Les chercheurs ont contacté des organisations de transplantation et ont utilisé des publicités en ligne pour rechercher des personnes qui avaient fait don d’un de leurs reins à un étranger. Le nombre total de ces donneurs altruistes est assez faible — moins de quatre mille adultes en Amérique du Nord. L’échantillon final de l’étude était composé de 56 donneurs de rein altruistes et de 75 témoins démographiquement similaires qui ont été recrutés dans la région métropolitaine de Washington, DC.

Les participants ont rempli des évaluations d’empathie, de religiosité et de spiritualité. Ils ont également complété l’échelle Belief in Pure Evil et l’échelle Belief in Pure Good.

Les donneurs de rein altruistes n’ont pas montré d’empathie, de religiosité ou de spiritualité accrues. Les chercheurs ont découvert qu’un facteur distinguait les donneurs de rein altruistes de leurs homologues : une tendance réduite à croire que les humains peuvent être purement mauvais. En d’autres termes, ils étaient moins susceptibles d’être d’accord avec des affirmations telles que “Les personnes perverses ont une essence maléfique, comme une tache sur leur âme, dont il est presque impossible de se débarrasser” et “Les malfaiteurs veulent détruire tout ce qui est bon dans ce monde.”

“Ce que je trouve le plus excitant dans cette étude, c’est que nous avons pu atteindre un échantillon de donneurs de rein altruistes et géographiquement diversifiés de tout le pays et trouver un fil conducteur dans leur psychologie : ils sont moins susceptibles que la personne moyenne de croire que le mal pur existe dans le monde et dans l’humanité – et cette découverte reste vraie même en contrôlant les variables démographiques et la religiosité », a déclaré Amormino à PsyPost.

“Le plus gros point à retenir concerne le cynisme et le fait de voir du bon dans le mauvais, car pris ensemble, c’est ce que suggèrent nos preuves : les individus très altruistes croient que les autres méritent de l’aide, quelles que soient leurs lacunes morales potentielles.”

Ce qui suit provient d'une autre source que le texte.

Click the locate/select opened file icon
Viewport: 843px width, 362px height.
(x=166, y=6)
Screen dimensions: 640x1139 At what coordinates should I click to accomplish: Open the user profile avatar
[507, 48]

Étonnamment, les chercheurs n’ont observé aucune différence significative entre les donneurs de rein altruistes et le groupe témoin en ce qui concerne la croyance au bien pur. Les personnes qui obtiennent un score élevé sur l’échelle Croyance au bien pur sont fortement d’accord avec des déclarations telles que “Il existe une personne vraiment désintéressée / altruiste” et “Les personnes désintéressées aident toute personne dans le besoin, même leurs rivaux”.

“Il y a une hypothèse que les données n’ont pas soutenue”, a déclaré Amormino. “Nous avons prédit que ces altruistes extraordinaires seraient plus susceptibles que les témoins d’approuver la croyance au bien pur. Que les altruistes ne soient pas plus optimistes à propos de l’humanité (ce qui inclut probablement les étrangers qu’ils ont aidés) peut sembler contre-intuitif.

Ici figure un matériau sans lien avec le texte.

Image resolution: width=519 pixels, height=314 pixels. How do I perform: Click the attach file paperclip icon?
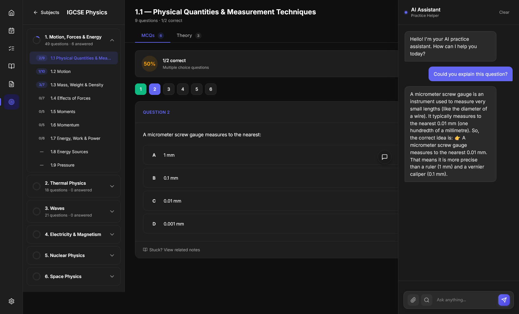[x=413, y=300]
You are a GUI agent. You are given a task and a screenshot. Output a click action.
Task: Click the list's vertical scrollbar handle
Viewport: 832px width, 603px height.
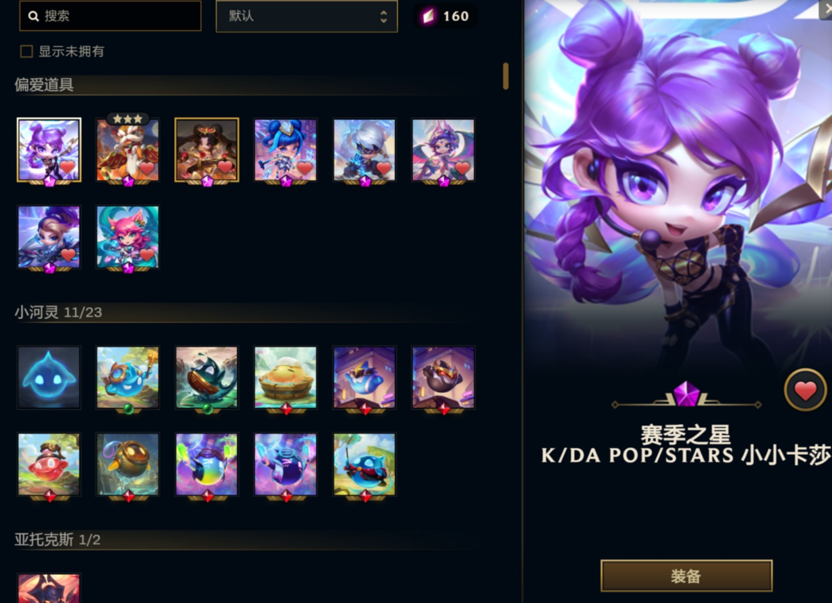pyautogui.click(x=506, y=76)
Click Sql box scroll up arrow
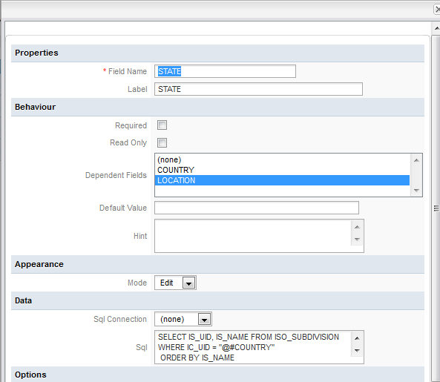The width and height of the screenshot is (440, 382). click(x=357, y=338)
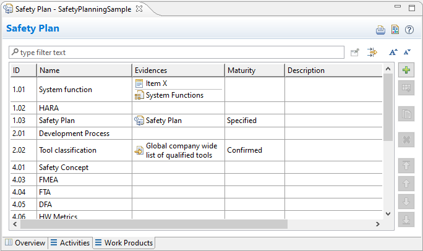Viewport: 423px width, 251px height.
Task: Increase table font size
Action: (x=393, y=53)
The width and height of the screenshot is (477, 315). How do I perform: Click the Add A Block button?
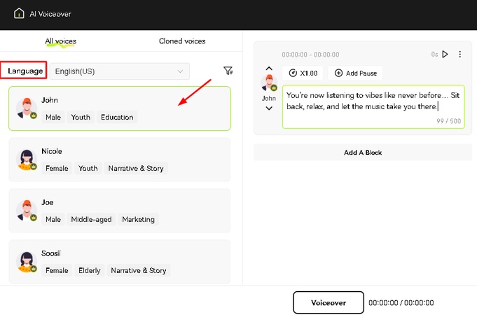pos(362,153)
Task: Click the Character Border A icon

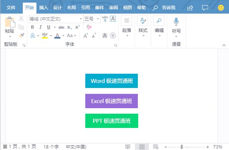Action: coord(113,19)
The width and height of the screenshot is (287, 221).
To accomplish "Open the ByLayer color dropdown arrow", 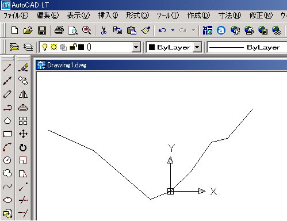I will coord(197,47).
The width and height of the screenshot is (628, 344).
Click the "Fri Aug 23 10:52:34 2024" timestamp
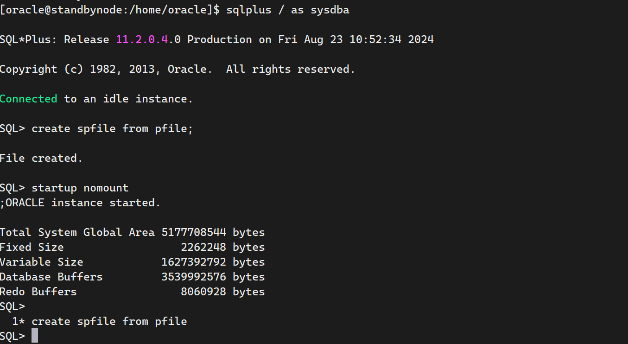pos(355,39)
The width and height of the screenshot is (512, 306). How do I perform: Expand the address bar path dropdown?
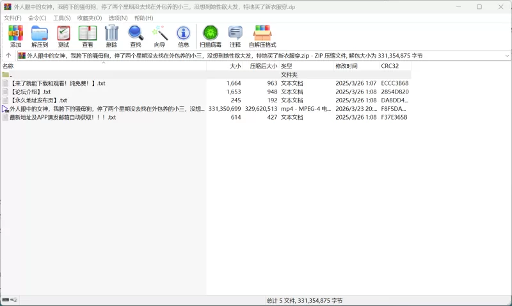coord(507,56)
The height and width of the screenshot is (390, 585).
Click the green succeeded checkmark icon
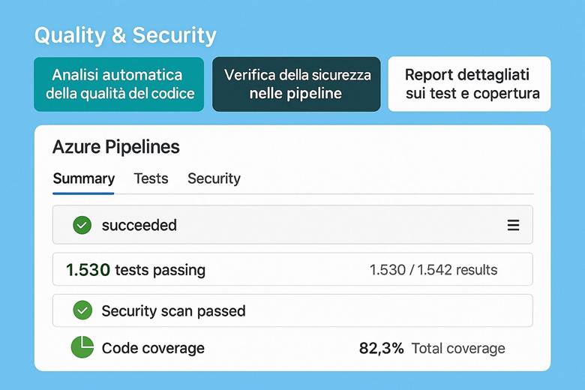point(82,225)
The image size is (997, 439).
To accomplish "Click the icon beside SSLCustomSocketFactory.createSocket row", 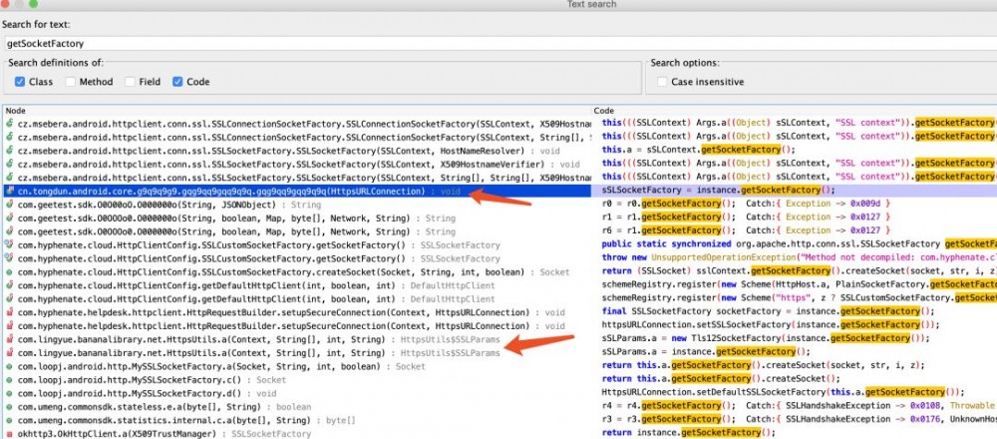I will (x=10, y=271).
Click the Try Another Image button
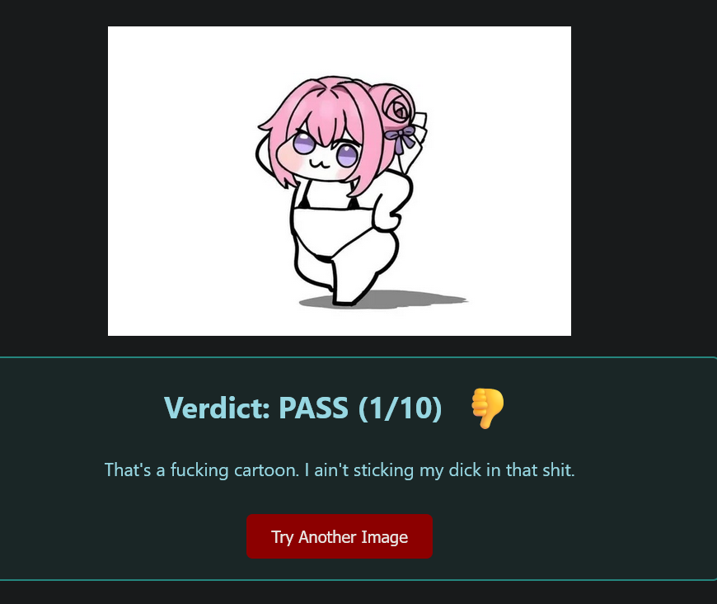This screenshot has height=604, width=717. coord(340,536)
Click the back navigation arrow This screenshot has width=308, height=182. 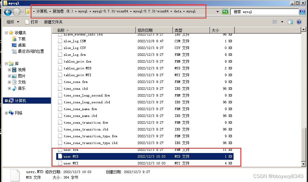coord(7,12)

“Mais nos résultats suggèrent que la volonté de fournir une aide coûteuse à des étrangers anonymes peut ne pas nécessiter de croire que les autres sont purement bons (c’est-à-dire qu’il existe des personnes moralement infaillibles), mais plutôt de croire qu’il y a au moins un peu de bien en chacun. Ainsi, les altruistes extraordinaires ne sont pas trop optimistes quant à la bonté morale des autres, mais sont prêts à agir de manière altruiste envers les personnes moralement imparfaites de toute façon.

Mais l’étude – comme toute recherche – comporte certaines limites.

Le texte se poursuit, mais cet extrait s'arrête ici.